On Sat, 5 Mar 2005, H Matik wrote:
Recently all of us are having problems with squid not serving certain pages/objects anymore.
Examples please.
We do know that squid most probably does detect correct or incorrect html codes and tells it via it's error messages.
But I am not so sure if this should be a squid task.
It isn't, and Squid does none of the kind. Squid could not care less about what is HTML. To Squid a HTML page is just a sequence of characters of no meaning to Squid.

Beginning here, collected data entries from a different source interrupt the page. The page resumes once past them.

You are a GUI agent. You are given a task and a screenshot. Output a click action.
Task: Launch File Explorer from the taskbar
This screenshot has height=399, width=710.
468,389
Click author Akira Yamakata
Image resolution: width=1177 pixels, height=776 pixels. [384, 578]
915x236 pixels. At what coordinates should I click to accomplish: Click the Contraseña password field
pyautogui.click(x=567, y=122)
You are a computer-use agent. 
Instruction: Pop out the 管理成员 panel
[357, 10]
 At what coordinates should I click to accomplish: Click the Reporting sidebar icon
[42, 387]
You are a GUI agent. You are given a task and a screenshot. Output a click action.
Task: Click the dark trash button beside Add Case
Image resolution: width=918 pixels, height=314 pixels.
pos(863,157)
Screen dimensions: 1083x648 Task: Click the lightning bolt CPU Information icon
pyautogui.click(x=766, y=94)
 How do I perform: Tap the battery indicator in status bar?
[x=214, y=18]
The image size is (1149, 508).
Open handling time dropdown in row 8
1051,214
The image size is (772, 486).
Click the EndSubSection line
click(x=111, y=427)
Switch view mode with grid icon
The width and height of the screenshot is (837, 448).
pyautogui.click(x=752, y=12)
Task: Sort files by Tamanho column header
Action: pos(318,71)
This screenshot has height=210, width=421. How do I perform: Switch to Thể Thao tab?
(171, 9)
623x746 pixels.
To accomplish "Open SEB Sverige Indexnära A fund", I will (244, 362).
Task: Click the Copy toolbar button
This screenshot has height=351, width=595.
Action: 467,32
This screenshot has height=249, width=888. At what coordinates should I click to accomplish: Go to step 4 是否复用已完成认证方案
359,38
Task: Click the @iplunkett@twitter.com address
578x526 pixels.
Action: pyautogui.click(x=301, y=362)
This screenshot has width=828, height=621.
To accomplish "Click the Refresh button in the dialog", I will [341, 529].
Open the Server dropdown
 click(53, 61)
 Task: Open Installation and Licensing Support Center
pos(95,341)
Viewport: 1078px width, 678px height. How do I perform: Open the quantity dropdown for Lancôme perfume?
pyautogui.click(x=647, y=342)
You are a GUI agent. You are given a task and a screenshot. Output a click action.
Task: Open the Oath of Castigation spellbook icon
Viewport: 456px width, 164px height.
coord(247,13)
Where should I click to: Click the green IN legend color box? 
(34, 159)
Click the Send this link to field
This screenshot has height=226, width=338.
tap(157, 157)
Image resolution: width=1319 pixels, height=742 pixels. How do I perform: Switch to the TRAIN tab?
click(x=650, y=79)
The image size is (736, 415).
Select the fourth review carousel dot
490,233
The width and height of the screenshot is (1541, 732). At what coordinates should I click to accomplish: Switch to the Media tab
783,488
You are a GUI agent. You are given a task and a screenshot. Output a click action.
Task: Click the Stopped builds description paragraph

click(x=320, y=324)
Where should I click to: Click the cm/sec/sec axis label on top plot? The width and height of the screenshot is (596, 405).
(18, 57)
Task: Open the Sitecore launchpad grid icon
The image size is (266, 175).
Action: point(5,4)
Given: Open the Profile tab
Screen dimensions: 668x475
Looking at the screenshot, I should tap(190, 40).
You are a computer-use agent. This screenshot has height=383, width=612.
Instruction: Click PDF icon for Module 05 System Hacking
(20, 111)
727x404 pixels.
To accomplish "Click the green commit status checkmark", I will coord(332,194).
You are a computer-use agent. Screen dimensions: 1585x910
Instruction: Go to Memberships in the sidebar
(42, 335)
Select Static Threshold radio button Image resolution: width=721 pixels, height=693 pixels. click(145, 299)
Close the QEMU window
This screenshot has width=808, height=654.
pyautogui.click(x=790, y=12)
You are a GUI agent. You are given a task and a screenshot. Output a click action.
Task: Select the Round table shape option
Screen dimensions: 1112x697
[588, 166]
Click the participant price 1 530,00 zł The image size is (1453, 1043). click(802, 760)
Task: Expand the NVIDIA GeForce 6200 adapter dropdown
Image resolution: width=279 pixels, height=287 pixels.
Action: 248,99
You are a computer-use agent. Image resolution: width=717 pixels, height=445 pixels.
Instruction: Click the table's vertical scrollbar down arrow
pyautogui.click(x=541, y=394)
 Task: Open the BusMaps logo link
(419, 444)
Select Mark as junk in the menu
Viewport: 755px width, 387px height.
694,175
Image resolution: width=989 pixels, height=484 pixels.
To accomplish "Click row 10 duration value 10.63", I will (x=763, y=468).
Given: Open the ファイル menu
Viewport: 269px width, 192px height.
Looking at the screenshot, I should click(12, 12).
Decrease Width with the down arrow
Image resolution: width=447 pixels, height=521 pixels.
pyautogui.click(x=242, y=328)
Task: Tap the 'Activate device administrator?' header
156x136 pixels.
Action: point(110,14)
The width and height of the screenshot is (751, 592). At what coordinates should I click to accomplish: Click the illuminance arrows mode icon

As Reuben said Squid only cares about the validity of the HTTP protocol, and the things it cares about is for good reasons (mostly security). It is known that there is several quite broken web sites out there which will not work via 2.5.STABLE9, and due to the nature of the bugs in these sites it is unlikely they will work with any later Squid releases until the site administrator fixes their critical server bugs.
Squid IMO should cache and serve what it gets from the server.
And this is what Squid does. The server must however speak the HTTP protocol in a somewhat meaningful dialect for Squid to understand what the server says and not reject it as a hacker attempt or other malicious intent.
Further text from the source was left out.